Human Brain Project

Das menschliche Gehirn im Supercomputer simuliert

| Redakteur: Gerd Kucera

Prof. Thomas Lippert, Leiter des Jülicher Supercomputing Centre und im „Human Brain Project“ verantwortlich für das Höchstleistungsrechnen
Prof. Thomas Lippert, Leiter des Jülicher Supercomputing Centre und im „Human Brain Project“ verantwortlich für das Höchstleistungsrechnen (Bild: Forschungszentrum Jülich)

Über 80 renommierten wissenschaftlichen Einrichtungen in 23 Ländern wollen das menschliche Gehirn innerhalb der nächsten zehn Jahre möglichst detailgetreu von der einzelnen Zelle bis hin zur Interaktion großer Zellverbände und Hirnareale auf einem neuen Supercomputer der Zukunft simulieren.

Von größter Bedeutung für das Projekt wird die Jülicher Kompetenz und Infrastruktur im Bereich Höchstleistungsrechnen sein. Das menschliche Gehirn durch Simulation verstehen – das ist die Vision im „Human Brain Project“. Forscher aus 23 Ländern bauen dazu gemeinsam eine einzigartige Infrastruktur auf, in der sie Hirnforschung und Informationstechnologie vernetzen und weiterentwickeln werden. Die Europäische Union unterstützt das Vorhaben nun im Rahmen ihrer FET-Flagship-Initiative. Jülicher Wissenschaftler werden ihre Expertise vor allem in den Bereichen Aufbau und Funktion des Gehirns sowie Höchstleistungsrechnen und Simulation einbringen.

„Ich gratuliere den beteiligten Wissenschaftlern im Forschungszentrum Jülich“, konstatiert Thomas Rachel (MdB), Parlamentarischer Staatssekretär im Bundesministerium für Bildung und Forschung, „mit dem schnellsten Supercomputer Europas finden die internationalen Forscher hier hervorragende Voraussetzungen, um dieses Flaggschiff-Projekt auch in der Realität verwirklichen zu können. Das Human Brain Project ist aber auch eine Auszeichnung für den gesamten Supercomputing-Standort Deutschland.“

Es kooperieren Hirnforscher, Ärzte, Informatiker, Physiker, Mathematiker und Computerspezialisten aus über 80 renommierten wissenschaftlichen Einrichtungen in 23 Ländern. Sie beleuchten das Thema in all seinen Fassetten: von Neurowissenschaften über Genetik, Höchstleistungsrechnen, Informationstechnologie und Robotik bis hin zu sozialwissenschaftlichen und ethischen Aspekten.

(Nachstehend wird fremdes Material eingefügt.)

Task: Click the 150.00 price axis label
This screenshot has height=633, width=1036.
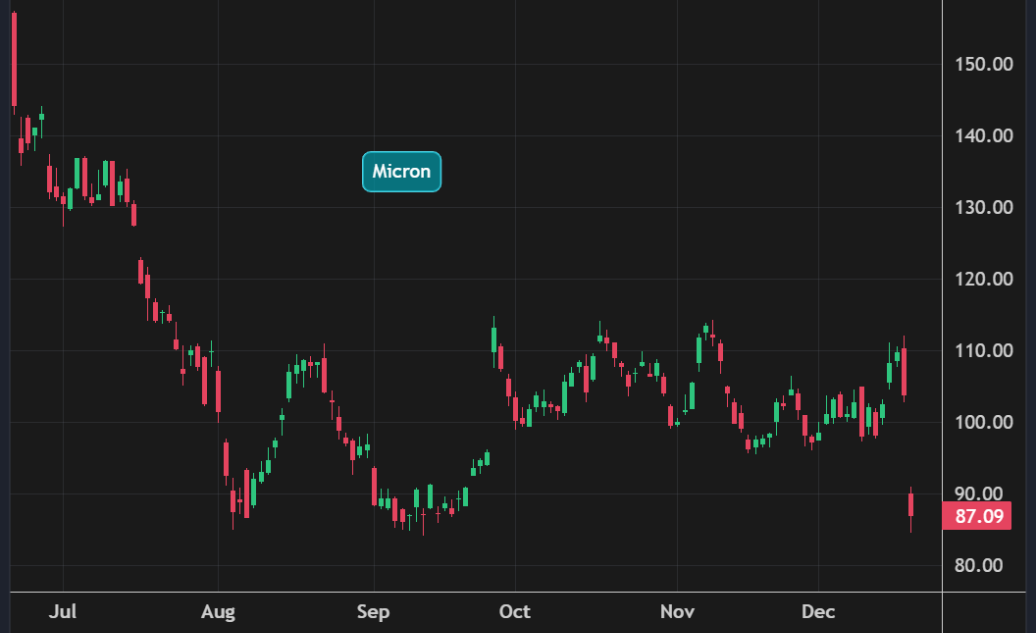Action: point(979,64)
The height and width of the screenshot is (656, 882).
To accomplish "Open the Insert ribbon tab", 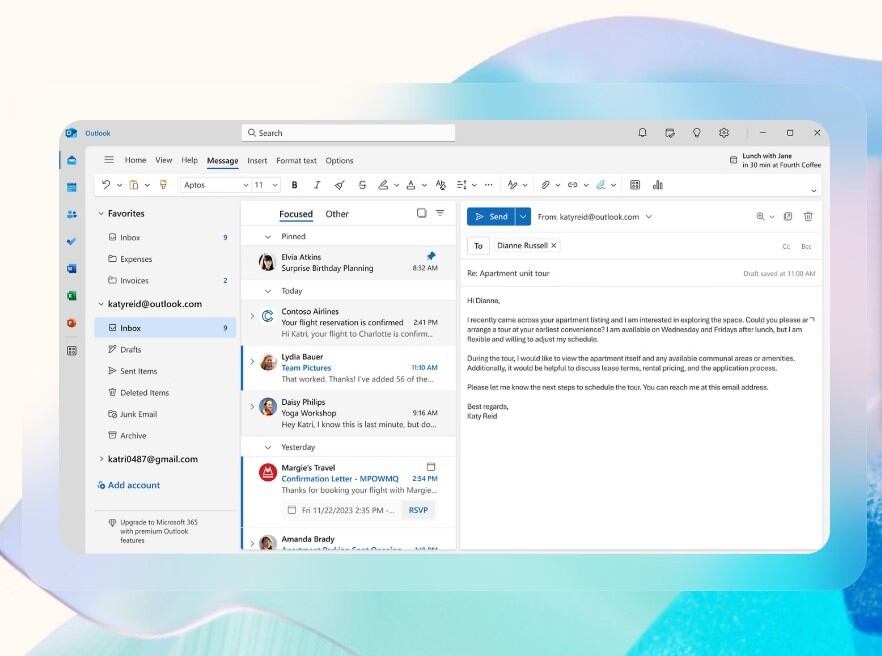I will coord(257,160).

Sie wollen das komplette menschliche Gehirn innerhalb der nächsten zehn Jahre möglichst detailgetreu von der einzelnen Zelle bis hin zur Interaktion großer Zellverbände und Hirnareale auf einem Supercomputer der Zukunft simulieren. Ihre Ziele sind unter anderem, das Gehirn besser zu verstehen und dadurch Krankheiten künftig früher diagnostizieren und gezielter therapieren zu können.

Das Forschungszentrum Jülich und seine regionalen Forschungspartner der Jülich Aachen Research Alliance (JARA), der Universitäten Düsseldorf und Wuppertal sowie der German Research School for Simulation Sciences (GRS) beteiligen sich an verschiedenen Forschungsschwerpunkten innerhalb des Human Brain Projects.

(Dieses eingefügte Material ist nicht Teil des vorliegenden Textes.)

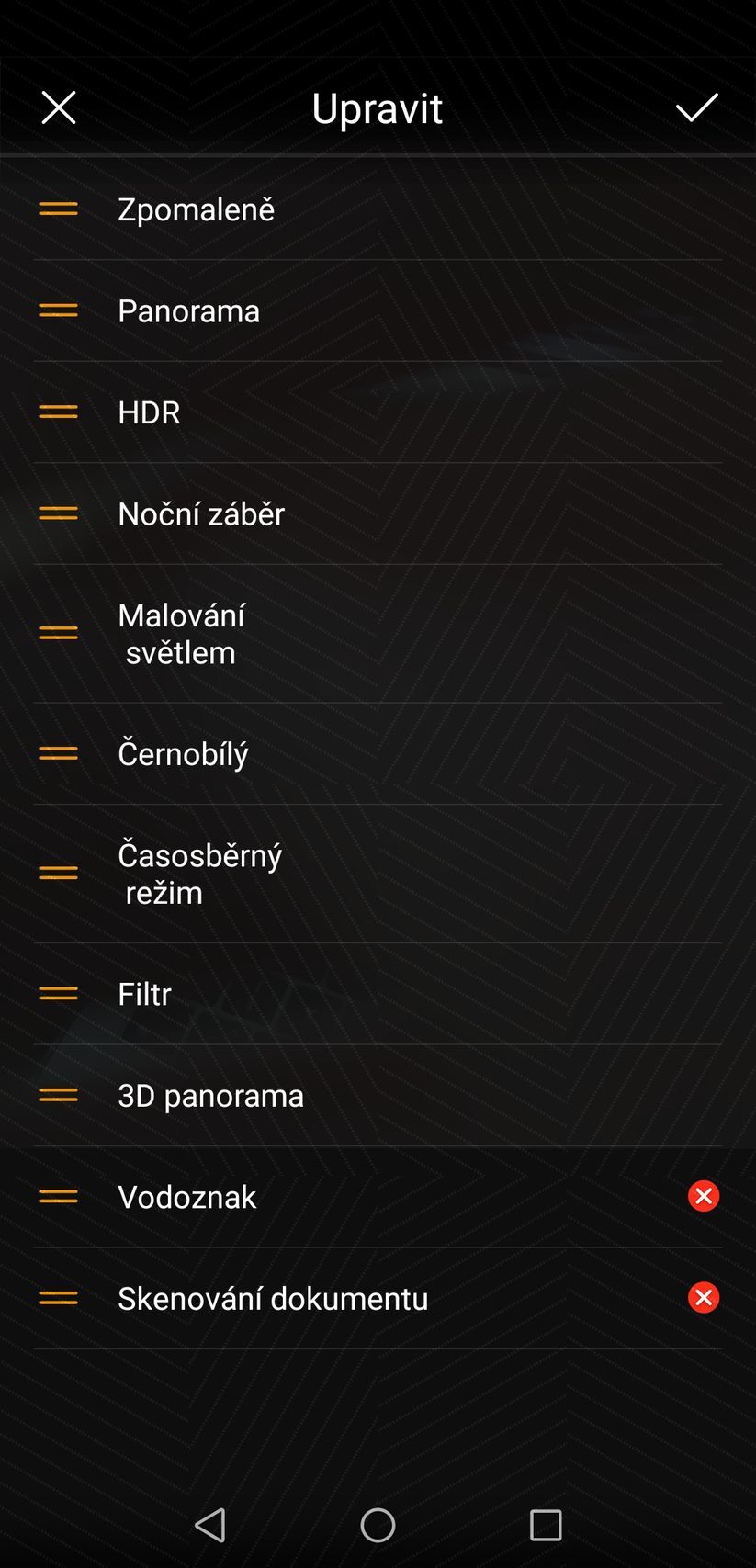Tap the X icon to cancel editing
This screenshot has width=756, height=1568.
point(59,108)
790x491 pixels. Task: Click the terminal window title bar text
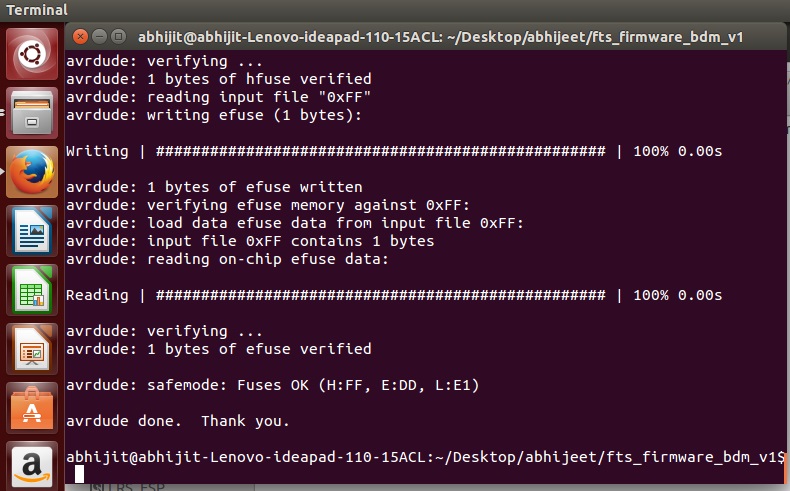pos(440,37)
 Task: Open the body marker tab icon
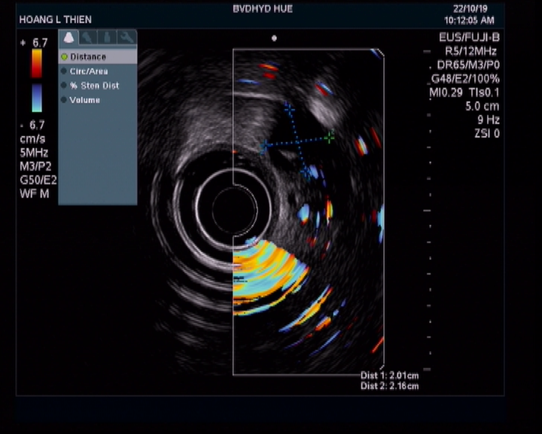click(x=107, y=37)
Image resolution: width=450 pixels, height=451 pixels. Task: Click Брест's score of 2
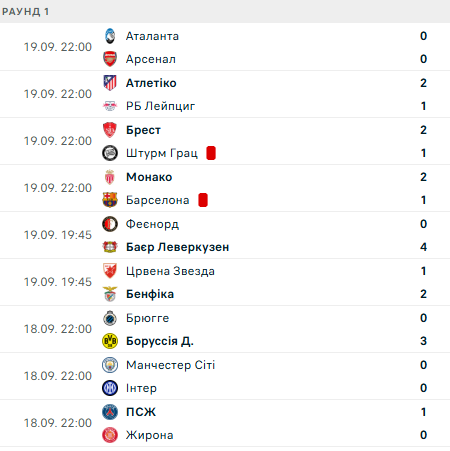pos(423,130)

Von größter Bedeutung für das Projekt wird die Jülicher Kompetenz und Infrastruktur im Bereich Höchstleistungsrechnen sein. Um die gewaltige, global vorhandene Datenmenge über die menschliche Schaltzentrale zu erfassen und für die Computersimulation aufzubereiten, reichen die Leistungen der derzeitigen Höchstleistungsrechner aber nicht aus. Experten des Jülicher Supercomputing Centre (JSC) entwickeln gemeinsam mit Kooperationspartnern neue Rechnersysteme der Exaflop-Generation mit passender Software.